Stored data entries
☆ ☆ ☆ ☆ ☆
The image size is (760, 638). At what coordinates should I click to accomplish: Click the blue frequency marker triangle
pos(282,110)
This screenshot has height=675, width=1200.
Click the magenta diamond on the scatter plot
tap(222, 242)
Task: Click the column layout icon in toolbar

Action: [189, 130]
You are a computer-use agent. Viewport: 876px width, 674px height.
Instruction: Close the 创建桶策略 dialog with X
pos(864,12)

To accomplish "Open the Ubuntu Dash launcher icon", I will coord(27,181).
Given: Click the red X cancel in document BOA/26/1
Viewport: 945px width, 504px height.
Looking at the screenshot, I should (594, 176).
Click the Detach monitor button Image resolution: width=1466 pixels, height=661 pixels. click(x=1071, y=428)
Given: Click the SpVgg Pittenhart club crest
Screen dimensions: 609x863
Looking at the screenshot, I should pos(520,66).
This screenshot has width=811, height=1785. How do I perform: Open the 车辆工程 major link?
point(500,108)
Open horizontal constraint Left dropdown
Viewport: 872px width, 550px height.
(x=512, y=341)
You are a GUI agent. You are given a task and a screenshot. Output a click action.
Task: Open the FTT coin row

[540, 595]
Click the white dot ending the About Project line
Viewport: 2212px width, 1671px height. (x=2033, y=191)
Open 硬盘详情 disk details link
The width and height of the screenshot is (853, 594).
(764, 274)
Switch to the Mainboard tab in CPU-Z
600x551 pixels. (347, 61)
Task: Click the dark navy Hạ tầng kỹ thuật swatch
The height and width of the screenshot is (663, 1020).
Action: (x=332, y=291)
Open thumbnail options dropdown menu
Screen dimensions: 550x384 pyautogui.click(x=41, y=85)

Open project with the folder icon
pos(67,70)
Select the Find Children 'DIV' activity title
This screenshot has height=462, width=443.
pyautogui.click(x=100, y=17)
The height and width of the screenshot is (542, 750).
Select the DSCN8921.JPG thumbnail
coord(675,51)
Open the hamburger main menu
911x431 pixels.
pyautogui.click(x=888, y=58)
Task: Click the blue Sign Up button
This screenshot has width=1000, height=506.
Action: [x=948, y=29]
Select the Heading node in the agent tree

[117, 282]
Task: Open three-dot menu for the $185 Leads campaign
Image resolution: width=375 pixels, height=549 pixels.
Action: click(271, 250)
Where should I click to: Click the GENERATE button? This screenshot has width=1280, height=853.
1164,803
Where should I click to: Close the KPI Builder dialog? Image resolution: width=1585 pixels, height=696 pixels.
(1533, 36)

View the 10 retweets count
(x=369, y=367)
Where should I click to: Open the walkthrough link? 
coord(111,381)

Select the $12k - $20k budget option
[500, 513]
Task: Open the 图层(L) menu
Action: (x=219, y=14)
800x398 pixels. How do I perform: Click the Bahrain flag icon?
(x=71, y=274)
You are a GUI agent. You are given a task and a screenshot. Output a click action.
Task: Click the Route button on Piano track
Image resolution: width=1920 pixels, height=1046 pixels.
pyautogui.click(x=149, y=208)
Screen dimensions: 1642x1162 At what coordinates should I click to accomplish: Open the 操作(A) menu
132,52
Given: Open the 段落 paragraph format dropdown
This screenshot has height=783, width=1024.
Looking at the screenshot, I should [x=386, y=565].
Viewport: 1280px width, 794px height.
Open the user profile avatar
☆ ☆ ☆ ☆ ☆
— ACTION ITEM —
Transcribe each record shown above, exactly.

— TASK RESULT —
The image size is (760, 638). At what coordinates should I click to accomplish: Click the blue frequency marker triangle
pos(282,110)
This screenshot has height=675, width=1200.
Click the magenta diamond on the scatter plot
tap(222, 242)
Task: Click the column layout icon in toolbar

Action: [189, 130]
You are a computer-use agent. Viewport: 876px width, 674px height.
Instruction: Close the 创建桶策略 dialog with X
pos(864,12)

To accomplish "Open the Ubuntu Dash launcher icon", I will coord(27,181).
Given: Click the red X cancel in document BOA/26/1
Viewport: 945px width, 504px height.
Looking at the screenshot, I should (594, 176).
Click the Detach monitor button Image resolution: width=1466 pixels, height=661 pixels. click(x=1071, y=428)
Given: Click the SpVgg Pittenhart club crest
Screen dimensions: 609x863
Looking at the screenshot, I should pos(520,66).
This screenshot has width=811, height=1785. How do I perform: Open the 车辆工程 major link?
point(500,108)
Open horizontal constraint Left dropdown
Viewport: 872px width, 550px height.
(x=512, y=341)
You are a GUI agent. You are given a task and a screenshot. Output a click action.
Task: Open the FTT coin row

[540, 595]
Click the white dot ending the About Project line
Viewport: 2212px width, 1671px height. (x=2033, y=191)
Open 硬盘详情 disk details link
The width and height of the screenshot is (853, 594).
(764, 274)
Switch to the Mainboard tab in CPU-Z
600x551 pixels. (347, 61)
Task: Click the dark navy Hạ tầng kỹ thuật swatch
The height and width of the screenshot is (663, 1020).
Action: (x=332, y=291)
Open thumbnail options dropdown menu
Screen dimensions: 550x384 pyautogui.click(x=41, y=85)

Open project with the folder icon
pos(67,70)
Select the Find Children 'DIV' activity title
This screenshot has height=462, width=443.
pyautogui.click(x=100, y=17)
The height and width of the screenshot is (542, 750).
Select the DSCN8921.JPG thumbnail
coord(675,51)
Open the hamburger main menu
911x431 pixels.
pyautogui.click(x=888, y=58)
Task: Click the blue Sign Up button
This screenshot has width=1000, height=506.
Action: [x=948, y=29]
Select the Heading node in the agent tree

[117, 282]
Task: Open three-dot menu for the $185 Leads campaign
Image resolution: width=375 pixels, height=549 pixels.
Action: click(271, 250)
Where should I click to: Click the GENERATE button? This screenshot has width=1280, height=853.
1164,803
Where should I click to: Close the KPI Builder dialog? Image resolution: width=1585 pixels, height=696 pixels.
(1533, 36)

View the 10 retweets count
(x=369, y=367)
Where should I click to: Open the walkthrough link? 
coord(111,381)

Select the $12k - $20k budget option
[500, 513]
Task: Open the 图层(L) menu
Action: (x=219, y=14)
800x398 pixels. How do I perform: Click the Bahrain flag icon?
(x=71, y=274)
You are a GUI agent. You are given a task and a screenshot. Output a click action.
Task: Click the Route button on Piano track
Image resolution: width=1920 pixels, height=1046 pixels.
pyautogui.click(x=149, y=208)
Screen dimensions: 1642x1162 At what coordinates should I click to accomplish: Open the 操作(A) menu
132,52
Given: Open the 段落 paragraph format dropdown
This screenshot has height=783, width=1024.
Looking at the screenshot, I should [x=386, y=565].
Viewport: 1280px width, 794px height.
Open the user profile avatar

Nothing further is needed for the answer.